Over the past weekend I watched Trumbo, the story of the Marxist screenwriter blacklisted by Hollywood during the Red Scare back in the 1950s. To say that I watched it with a jaundiced eye would be a very big understatement, because I suspected (just from the trailer) that the movie would just be one big blowjob for both Dalton Trumbo and his merry little band of Commiesymps who infested Hollywood back then.
And it was. Needless to say, the movie made villains of the conservatives who opposed the Marxist infiltration: people like John Wayne and Hedda Hopper in particular, Wayne because Wayne, and Hopper because she had a son serving in the U.S. Navy during the Korean War. Of course Wayne was made out to be a bully and Hopper a vindictive bitch — and the Senators and Congressmen who haled the Commies in front of the Senate and House Un-American Committee (HUAC) were depicted as ideological purists who saw Communists behind every bush — even though, in the case of Hollywood, there were Commies behind every bush at the time.
Of course, much was made of the fact that being a Communist wasn’t actually illegal (then, and now), and Trumbo made a great show of this being a First Amendment issue — which it was — and how these Commies all wanted to improve America, but of course there were evil right-wingers like Wayne, Joe McCarthy and HUAC harassing them at every turn.
The execution of the traitors Julius and Ethel Rosenberg got a little puff piece in the movie, which didn’t — couldn’t — actually say they weren’t not guilty of
treason espionage, so it was brushed over with the throwaway that it was the first execution for esionage in peace time, as though peace time should give espionage a pass. And if that wasn’t enough, the Rosenberg children were paraded around as sympathy magnets — as they still are — because Communists have no problem using children to serve their own purposes.
Anyway, it all ended well because a few courageous moviemakers flouted the blacklist and finally posted Trumbo’s name in the screenwriting credits for Exodus and Spartacus.
Which brings me to my main point. I think we can all agree that blacklists are iniquitous — essentially, blacklists mandate the suppression of people’s livelihoods just for holding unpopular opinions or beliefs. It’s a good thing that Trumbo never wrote the word “nigger”, “queer” or “lesbo” in any of his screenplays, or else his work would be on another blacklist, this time drawn up by the humorless and wokey censors that are everywhere prevalent in show business, academia, government and corporations. (That these sensitive, censorious souls are proud to call themselves Communists — I’m sorry, democratic socialists or anti-fascists — is an occasion for mirth, irony and satire, but of course ideologues, Marxists most of all, are characterized by a singular lack of a sense of humor.)

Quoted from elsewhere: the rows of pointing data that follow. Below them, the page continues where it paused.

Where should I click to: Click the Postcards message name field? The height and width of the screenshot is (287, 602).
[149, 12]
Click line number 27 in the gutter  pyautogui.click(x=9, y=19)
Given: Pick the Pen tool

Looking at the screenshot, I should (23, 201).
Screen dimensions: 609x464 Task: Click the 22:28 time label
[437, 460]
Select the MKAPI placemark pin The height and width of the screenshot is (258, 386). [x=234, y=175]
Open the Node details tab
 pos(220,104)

So here we are, in a full circle: people are denied consideration for employment for their political beliefs; employers get rid of people with contrary political beliefs; and institutions are being forced to implement policies that parrot the “party line” or The Narrative (take your pick).
But here’s the essential difference between the 1950s-era blacklist and that of the 2010s. When people fought back against Communism encroachment into the American polity and culture, it wasn’t because they were “fascists” or “right-wingers”; it was because the truths of life under Communism were everywhere to be seen: gulags and the KGB in the Soviet Union, poverty, murder and corruption in socialist Third World countries, and rampant misery in all — all — the countries behind the Iron Curtain. There was a very good reason to prevent Communism from taking hold here.
Now? There are no examples of actual “fascism” in America, and to any Black person from the 1880s through the 1950s, the wokeist accusations of modern-day “systemic racism” would cause loud laughter and a shaking of the head. The only ills that modern-day Communism would seek to cure are largely imaginary, a product of a mindset that demands “safe spaces”, “freedom from hate” and “Black(-only) Lives Matter”.
One thing that does interest me, purely as an intellectual exercise: would the late Dalton Trumbo agree with what’s going on with the modern-day blacklist? If he didn’t — assuming he could see the parallels between his predicament in the 1950s with “wrongthinkers” of today — I would hope that he’d employ the same passionate arguments and his legendary scorn against today’s blacklist as he did for his own.
If, however, Trumbo didn’t come out against today’s blacklist and even supported its aims, then I would suggest that his blacklisting in the 1950s was fully justified.